[Date Prev][Date Next][Thread Prev][Thread Next][Date Index][Thread Index]

Re: [Xen-users] Please help estimate number of the domUs



I have not personally seen a performance issue related to the number of VMs per LUN, but I have never tried 100 VMs per LUN. Certain SANs may implement the access queues in such a way to effectively cause 20 VMs to be a sweet spot like that article describes, but I suspect it would vary from one SAN to the next. Even though I have not run into that issue, it is very possible that article is correct. Especially in your case with 100 VMs, you may want to follow the advice in that article and split your VMs across several LUNs.

What ever you do, always leave extra room in each LUN for special operations (such as snapshots, migrations, etc). For example, any time you need to migrate storage with XCP/XenServer, you will need a lot of disk space available on both the target and source SRs to complete the task. The extra disk space will be allocated and used behind the scenes, but the operation will fail if there is not enough disk space available. If your VMs are each 30GB, make sure you plan to leave 30-60GB of additional free space in each LUN to make sure you have room for those operations.

On 1/16/2013 11:31 PM, Andrey wrote:
Thank you very much for the clear and detailed explanations. Many things became clear to me now. I really appreciate that.

As for the number of LUNs I've read http://blogs.citrix.com/2011/06/01/sizing-luns-a-citrix-perspective/
article where it's recommended to create separate LUN for each 20-30 VMs.
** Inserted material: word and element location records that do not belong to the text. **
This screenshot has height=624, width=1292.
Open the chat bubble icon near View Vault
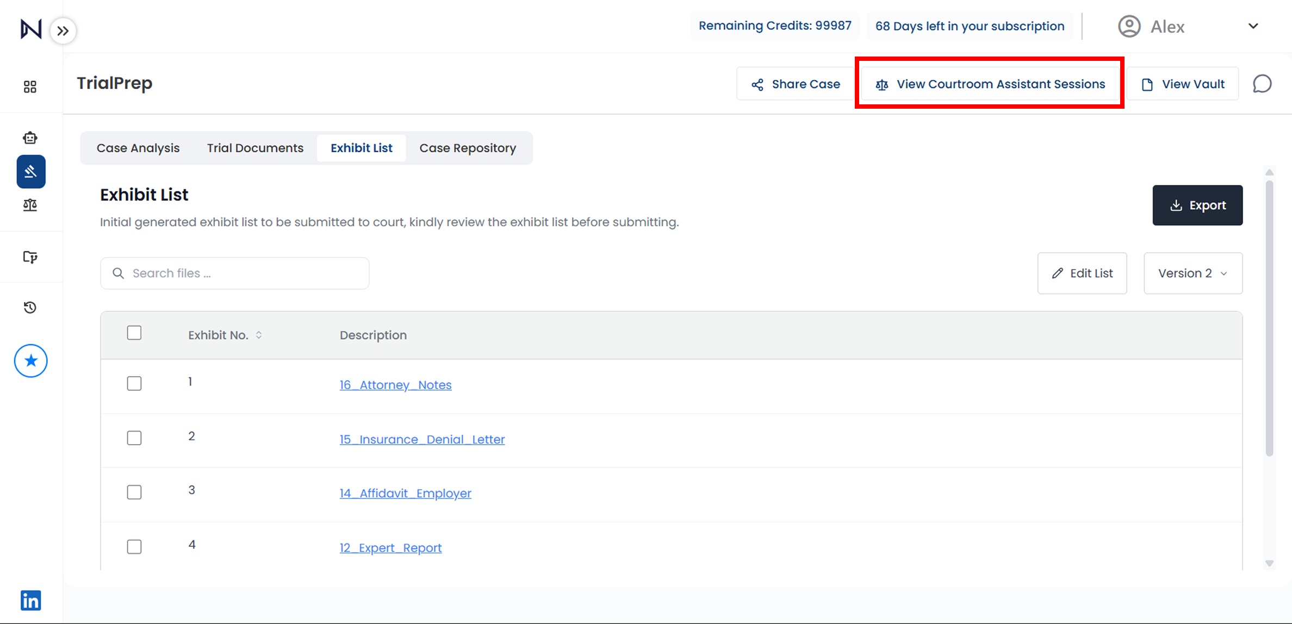[x=1262, y=84]
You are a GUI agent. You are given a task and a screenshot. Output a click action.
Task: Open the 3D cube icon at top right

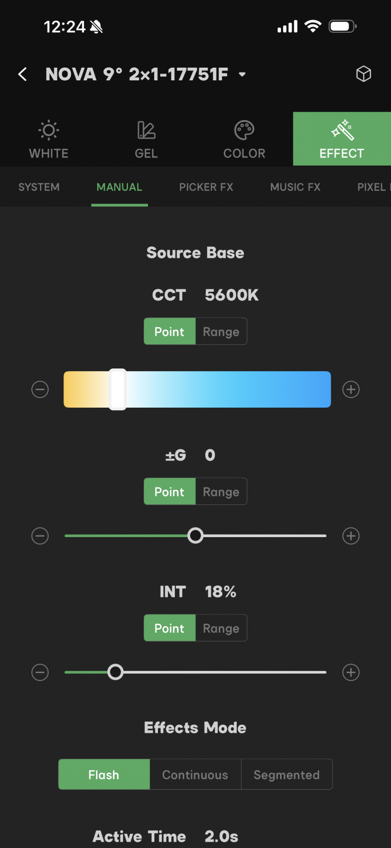click(x=364, y=73)
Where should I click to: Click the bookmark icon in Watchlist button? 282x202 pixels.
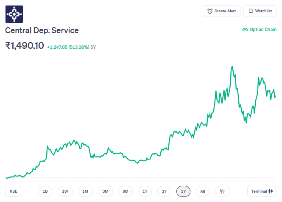point(251,11)
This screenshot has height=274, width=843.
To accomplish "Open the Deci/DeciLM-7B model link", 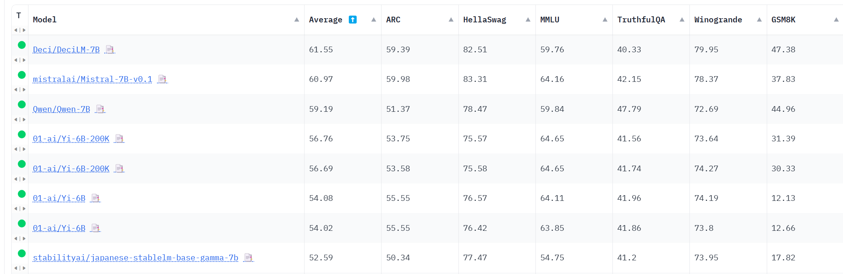I will [x=66, y=50].
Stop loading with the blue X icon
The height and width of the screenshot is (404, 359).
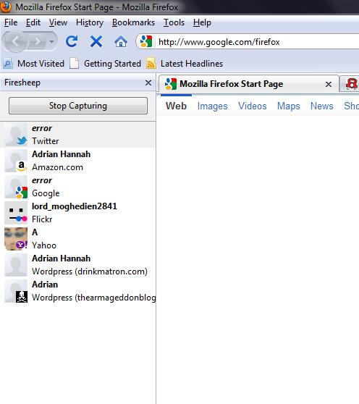click(x=96, y=41)
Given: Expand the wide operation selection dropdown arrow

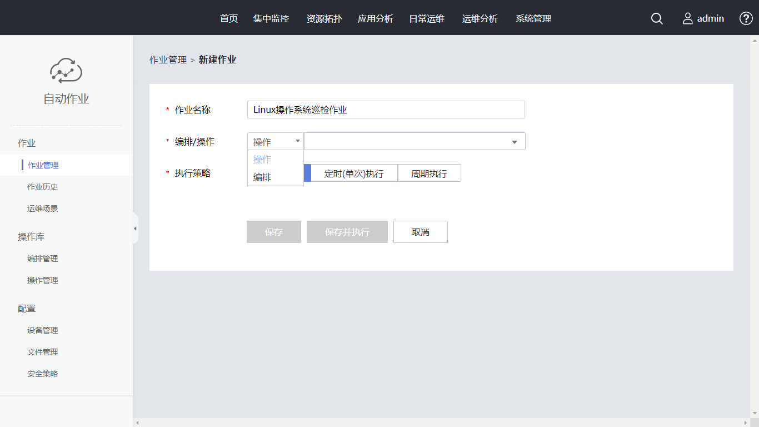Looking at the screenshot, I should tap(515, 142).
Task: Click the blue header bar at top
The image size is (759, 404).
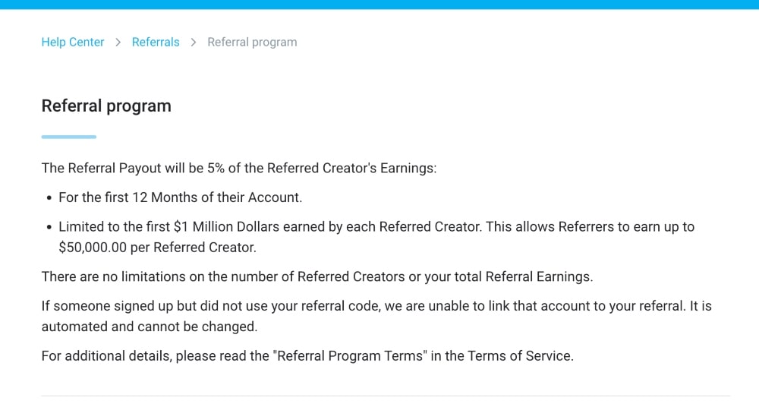Action: pos(380,5)
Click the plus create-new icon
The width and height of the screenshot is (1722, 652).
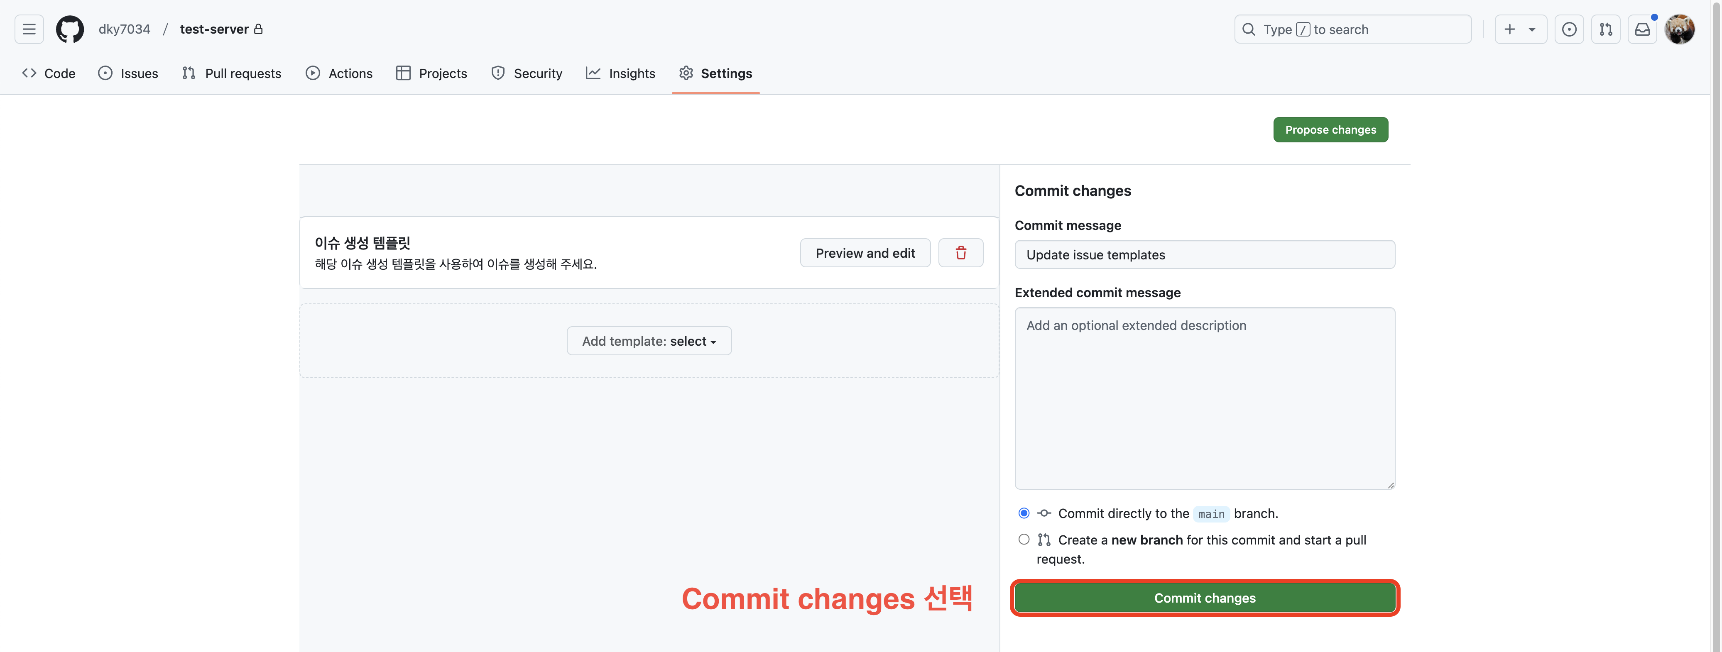(1509, 29)
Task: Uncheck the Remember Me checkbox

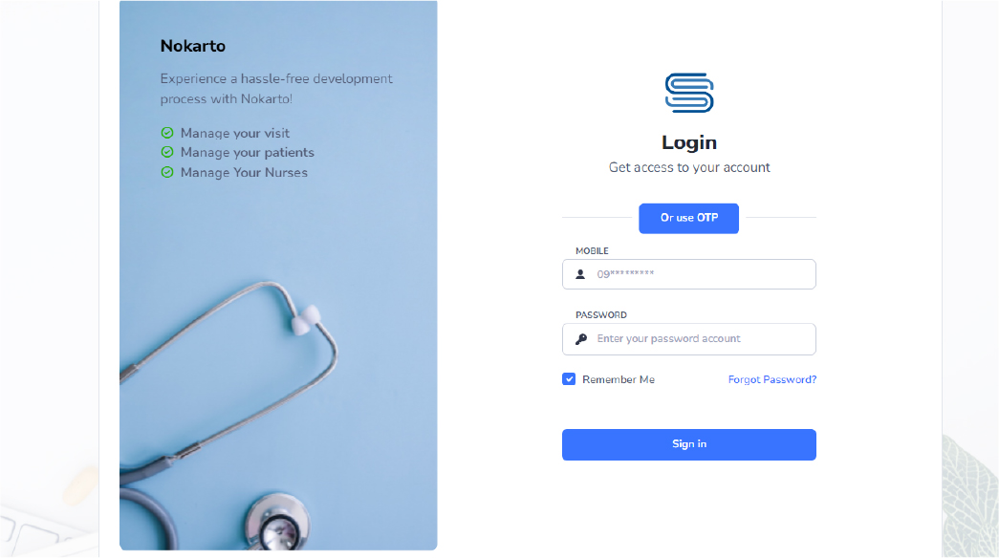Action: (569, 379)
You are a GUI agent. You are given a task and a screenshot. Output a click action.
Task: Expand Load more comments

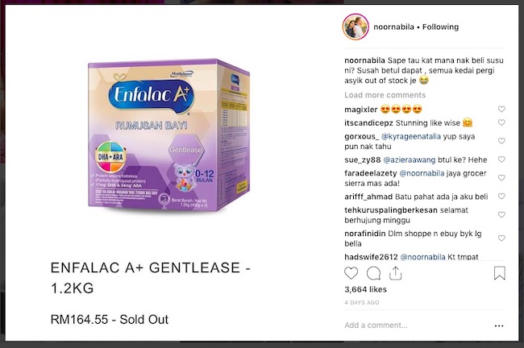pyautogui.click(x=385, y=95)
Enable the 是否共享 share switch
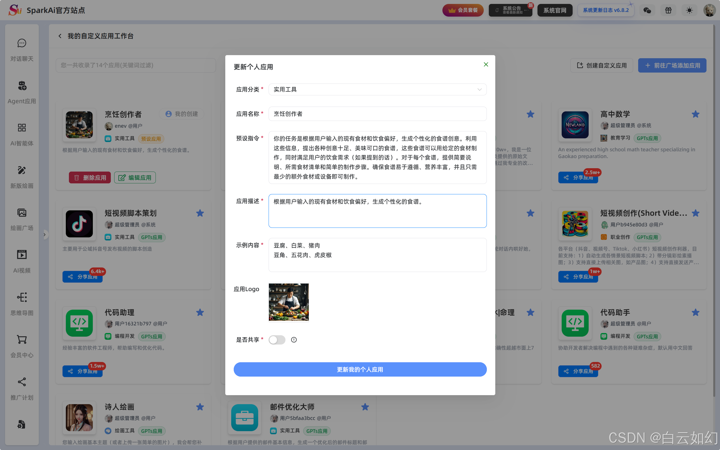The height and width of the screenshot is (450, 720). pyautogui.click(x=277, y=340)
So for example for 100 VMs there can be 4 LUNs each stores 25 VMs. Initially we'll have one XCP host, so 3.6TB with the average size of the VM = 30GB there will be 5 LUNs/SRs each 720GB though it complicates managing VMs a little. Does it make sense for the performance?

17.01.2013 01:07, admin@xxxxxxxxxxx ÐÐÑÐÑ:
For web server VPS instances, I usually see real world performance trend
most closely with the 4k random 67% write 33% read tests.  The reason
those VPS instances tend to skew toward vastly more writes than reads is
the http log files. The most heavily access web pages are cached in
memory in the VPS, so there are fewer read operations hitting the SAN.
The logs still need to be written, though.  The log file are being
written in random bursts when there are lots of different sites, even
though the individual log files are sequential.  These results for your
SAN were 4915 to 6317 (depending on queue depth).  This is the upper end
of my initial guess for your SAN (my guess was 2000 to 5000). Based on
your benchmarks, your SAN can deliver about 5000 IOPS in the test that I
personally think most closely resembles the real world usage pattern for
a web server running in a VPS.

Note, the "4k random 67%read33%write" is actually mislabeled. It should
say "4k random 67% write 33% read".

The wild card is database access, especially if you hosting databases
for people with a variety of skill levels.  If the tables are well
designed and properly indexed, then there will be very little disk
access.  If the tables are poorly designed and not indexed properly,
there will be a lot of disk access.  I have seen some customer sites
that need hundreds of IOPS just to service a tiny amount of traffic due
to poor database design.  On the other hand, I have seen a well designed
(and very well indexed) DB that averages 40 IOPS while servicing
millions of queries per day.

The sequential IO tests are an excellent test for how fast you will be
able to copy large files, which is important when you are migrating a
VPS between multiple SAN targets.  Generally speaking, sequential access
performance is usually far less important than random access
performance.  Random IO is far more common than sequential.  And when
you run a bunch of VPS instances, even sequential IO becomes random IO
simply because of all of the VPS instances accessing different areas of
the storage volume.  So I tend to look more at the random performance.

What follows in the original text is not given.